'''
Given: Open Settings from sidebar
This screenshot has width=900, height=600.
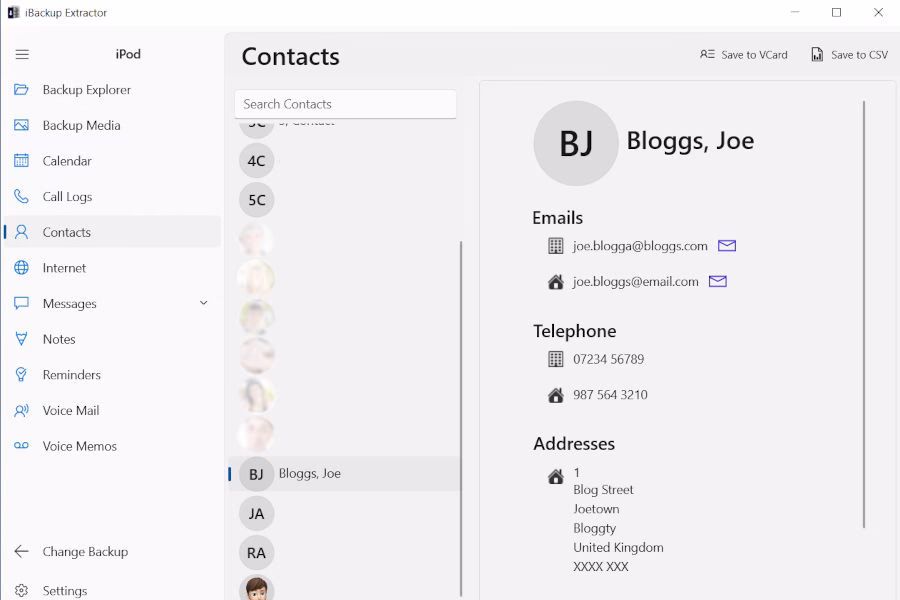Looking at the screenshot, I should pos(64,590).
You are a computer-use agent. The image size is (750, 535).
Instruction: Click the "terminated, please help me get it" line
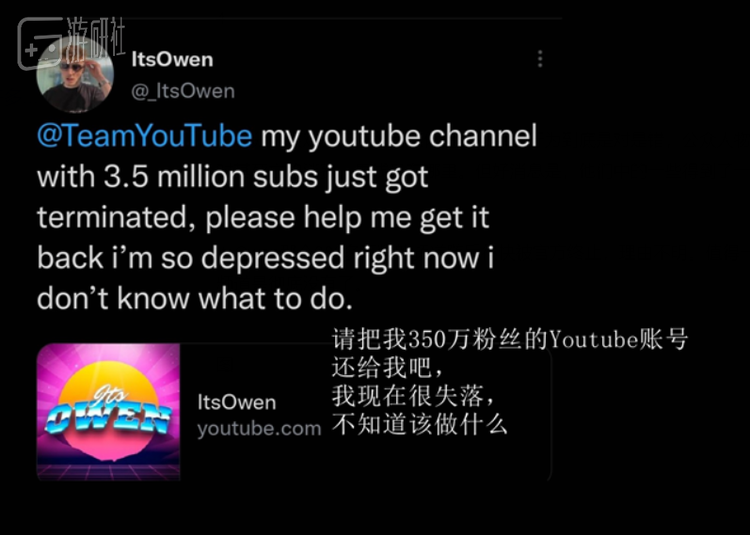tap(263, 218)
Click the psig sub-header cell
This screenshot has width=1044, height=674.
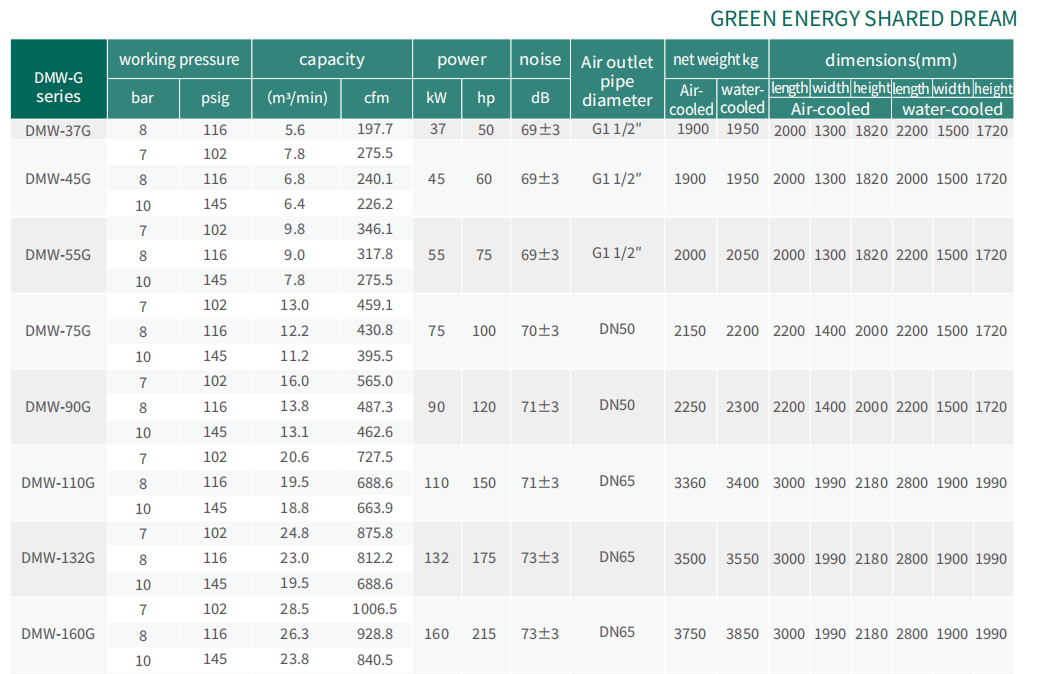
'''
**Work to be completed**
Restate the data word for word while omitting each picture.

**Answer area**
Given: Open Settings from sidebar
This screenshot has width=900, height=600.
Looking at the screenshot, I should pos(64,590).
You are a computer-use agent. The image size is (750, 535).
Instruction: Click the "terminated, please help me get it" line
tap(263, 218)
Click the psig sub-header cell
This screenshot has width=1044, height=674.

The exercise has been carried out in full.